[Start of Attachment]

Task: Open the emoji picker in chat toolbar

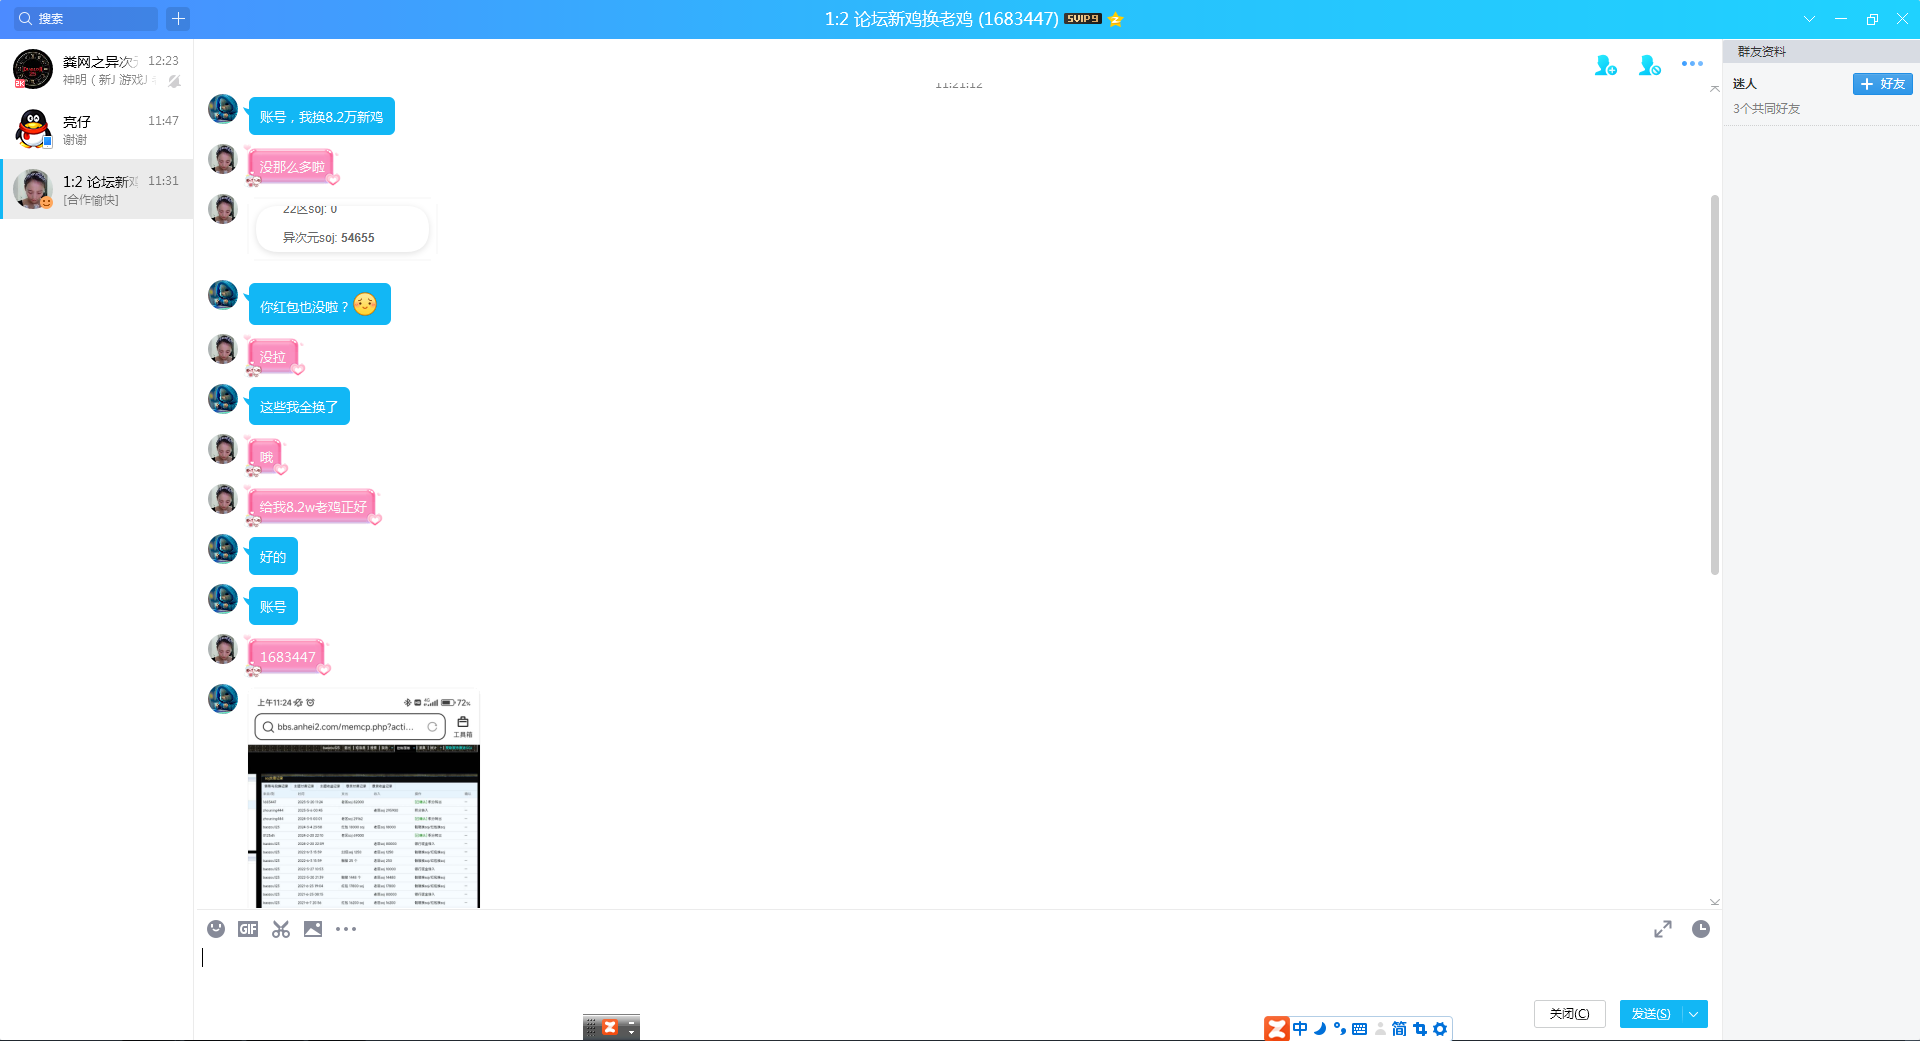Action: coord(216,929)
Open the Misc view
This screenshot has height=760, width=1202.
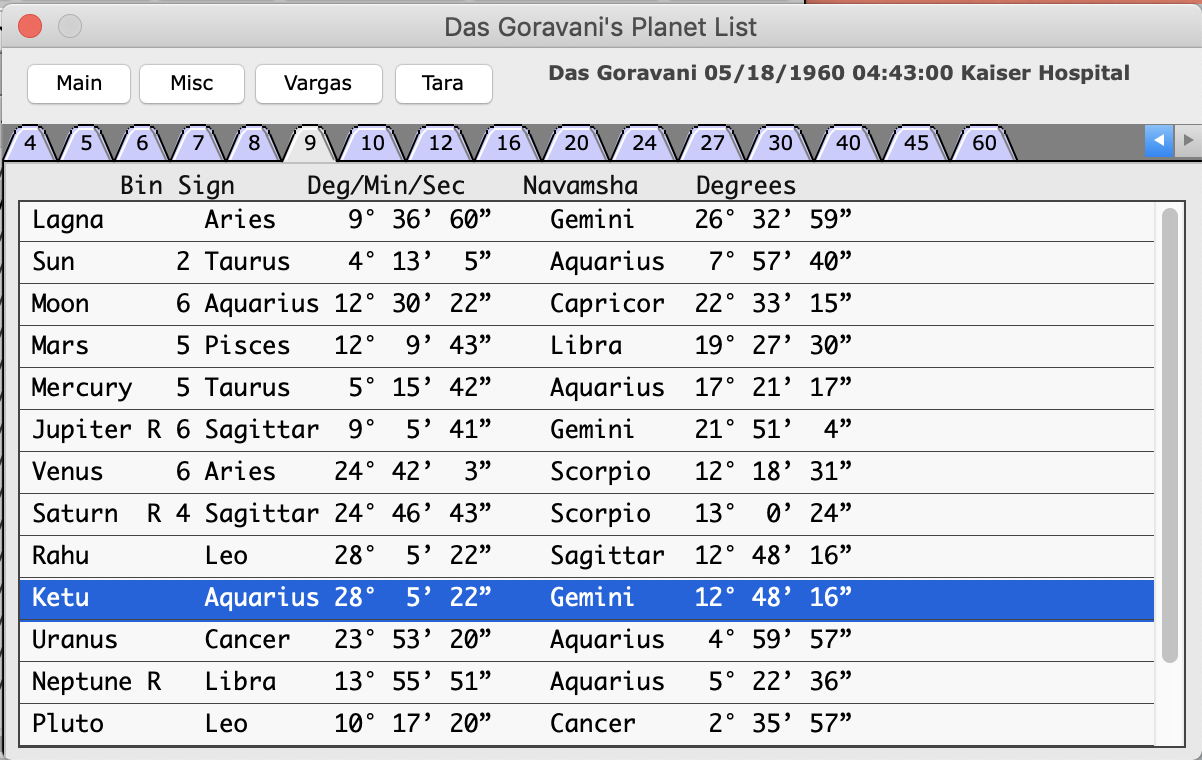[x=191, y=83]

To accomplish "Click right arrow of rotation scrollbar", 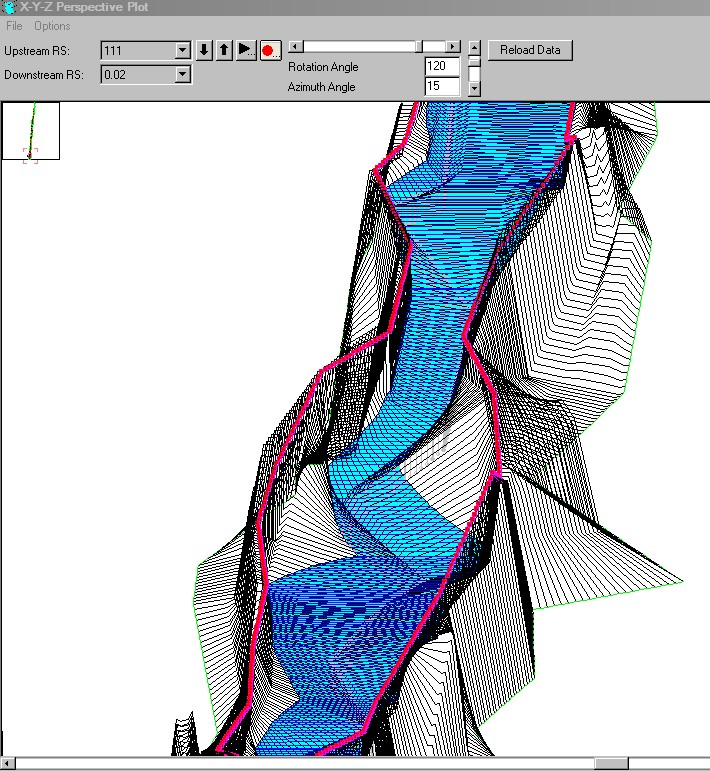I will coord(453,47).
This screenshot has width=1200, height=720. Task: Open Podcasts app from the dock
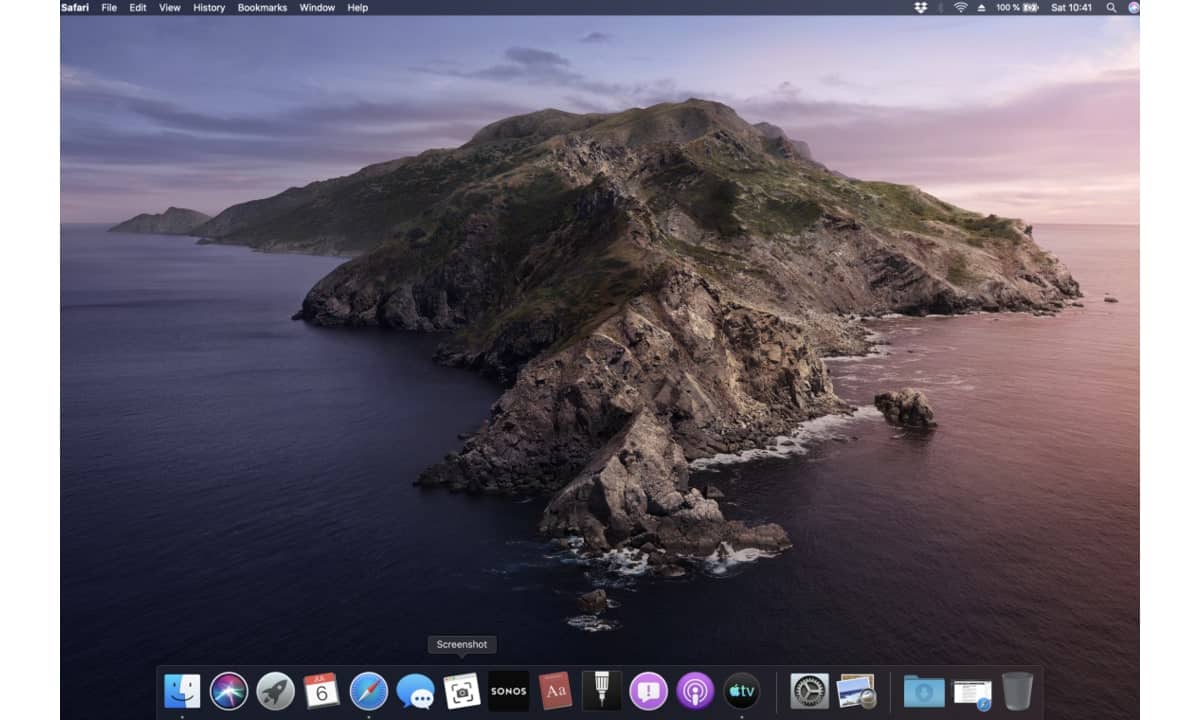(695, 691)
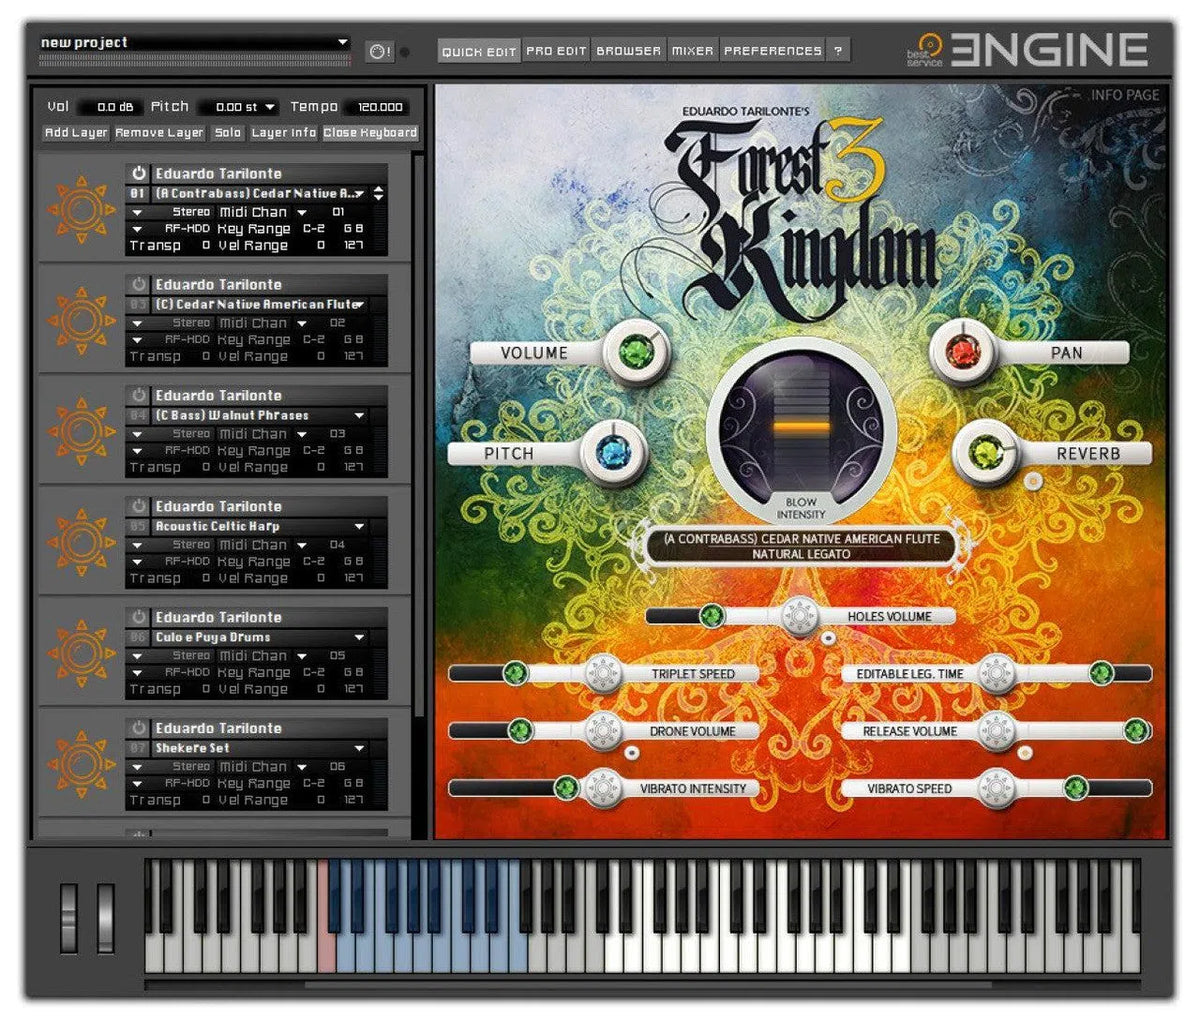The image size is (1200, 1020).
Task: Open the pitch semitone dropdown arrow
Action: [269, 107]
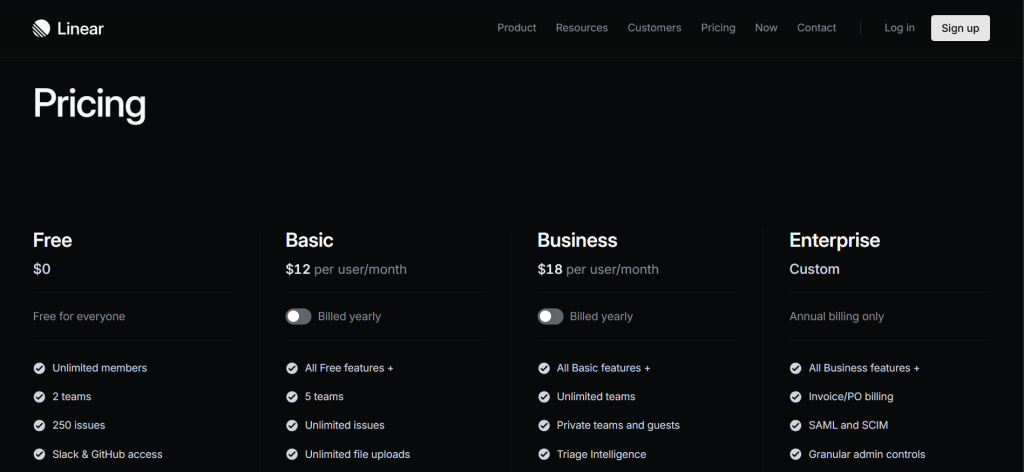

[End of Attachment]

• Activity
Only the lines from the line containing "This screenshot has width=1200, height=720." through the last line of the entries above should be reproduced, word for word and without pictures.

• Written answer
This screenshot has width=1200, height=720. Task: Open Podcasts app from the dock
(695, 691)
The image size is (1200, 1020).
Task: Open the pitch semitone dropdown arrow
Action: [269, 107]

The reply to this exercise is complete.